# Your instructions:
Work out how many lines of the listing hold the string "will". Answer with that number alone.

# Excerpted records:
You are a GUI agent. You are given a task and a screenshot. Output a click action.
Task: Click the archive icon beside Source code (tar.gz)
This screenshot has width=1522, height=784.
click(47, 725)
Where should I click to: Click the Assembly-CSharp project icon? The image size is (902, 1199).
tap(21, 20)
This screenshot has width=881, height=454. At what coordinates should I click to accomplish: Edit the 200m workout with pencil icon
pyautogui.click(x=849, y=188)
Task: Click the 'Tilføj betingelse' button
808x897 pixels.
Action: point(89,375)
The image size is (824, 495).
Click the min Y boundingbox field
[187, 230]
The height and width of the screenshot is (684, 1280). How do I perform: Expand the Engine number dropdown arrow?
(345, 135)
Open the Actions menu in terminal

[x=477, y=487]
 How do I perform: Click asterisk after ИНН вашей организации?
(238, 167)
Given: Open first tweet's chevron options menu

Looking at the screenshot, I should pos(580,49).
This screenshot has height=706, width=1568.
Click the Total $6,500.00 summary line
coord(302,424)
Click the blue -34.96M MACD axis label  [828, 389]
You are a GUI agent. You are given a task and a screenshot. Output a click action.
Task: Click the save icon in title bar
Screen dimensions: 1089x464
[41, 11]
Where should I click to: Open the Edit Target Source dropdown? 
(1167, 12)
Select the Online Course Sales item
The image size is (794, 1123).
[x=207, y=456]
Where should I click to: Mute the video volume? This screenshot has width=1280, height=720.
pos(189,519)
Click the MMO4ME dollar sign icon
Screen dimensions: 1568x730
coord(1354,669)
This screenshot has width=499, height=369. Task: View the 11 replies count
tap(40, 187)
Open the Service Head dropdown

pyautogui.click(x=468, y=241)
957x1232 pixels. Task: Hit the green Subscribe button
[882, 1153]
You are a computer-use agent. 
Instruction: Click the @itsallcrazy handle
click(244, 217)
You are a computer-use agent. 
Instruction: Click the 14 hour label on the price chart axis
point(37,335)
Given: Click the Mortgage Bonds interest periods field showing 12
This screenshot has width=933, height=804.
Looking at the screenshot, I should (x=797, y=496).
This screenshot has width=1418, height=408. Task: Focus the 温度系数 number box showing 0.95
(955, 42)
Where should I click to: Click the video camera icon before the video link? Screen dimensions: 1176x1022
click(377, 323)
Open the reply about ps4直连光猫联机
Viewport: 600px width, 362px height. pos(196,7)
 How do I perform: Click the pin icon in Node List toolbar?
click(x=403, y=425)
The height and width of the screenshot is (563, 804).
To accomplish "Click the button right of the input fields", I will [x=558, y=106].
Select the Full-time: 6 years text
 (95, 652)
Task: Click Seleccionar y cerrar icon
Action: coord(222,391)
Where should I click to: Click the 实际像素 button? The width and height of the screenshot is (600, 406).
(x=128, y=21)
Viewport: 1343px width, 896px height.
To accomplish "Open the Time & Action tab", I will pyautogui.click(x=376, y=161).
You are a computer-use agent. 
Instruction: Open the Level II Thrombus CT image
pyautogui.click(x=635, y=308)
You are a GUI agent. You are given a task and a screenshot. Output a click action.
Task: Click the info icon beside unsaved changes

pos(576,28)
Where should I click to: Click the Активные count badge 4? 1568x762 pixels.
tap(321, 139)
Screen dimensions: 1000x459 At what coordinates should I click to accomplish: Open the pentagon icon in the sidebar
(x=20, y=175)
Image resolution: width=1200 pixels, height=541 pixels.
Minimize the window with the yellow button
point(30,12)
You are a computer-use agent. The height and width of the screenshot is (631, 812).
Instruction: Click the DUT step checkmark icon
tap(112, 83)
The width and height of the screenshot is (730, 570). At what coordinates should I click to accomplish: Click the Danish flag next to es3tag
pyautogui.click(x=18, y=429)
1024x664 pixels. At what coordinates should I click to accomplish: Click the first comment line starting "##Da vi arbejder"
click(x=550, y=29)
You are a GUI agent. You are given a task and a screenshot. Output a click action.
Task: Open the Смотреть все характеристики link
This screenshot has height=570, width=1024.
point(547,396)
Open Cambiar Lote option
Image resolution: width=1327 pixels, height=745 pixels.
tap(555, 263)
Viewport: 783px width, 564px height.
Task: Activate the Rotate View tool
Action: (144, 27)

# Response box:
2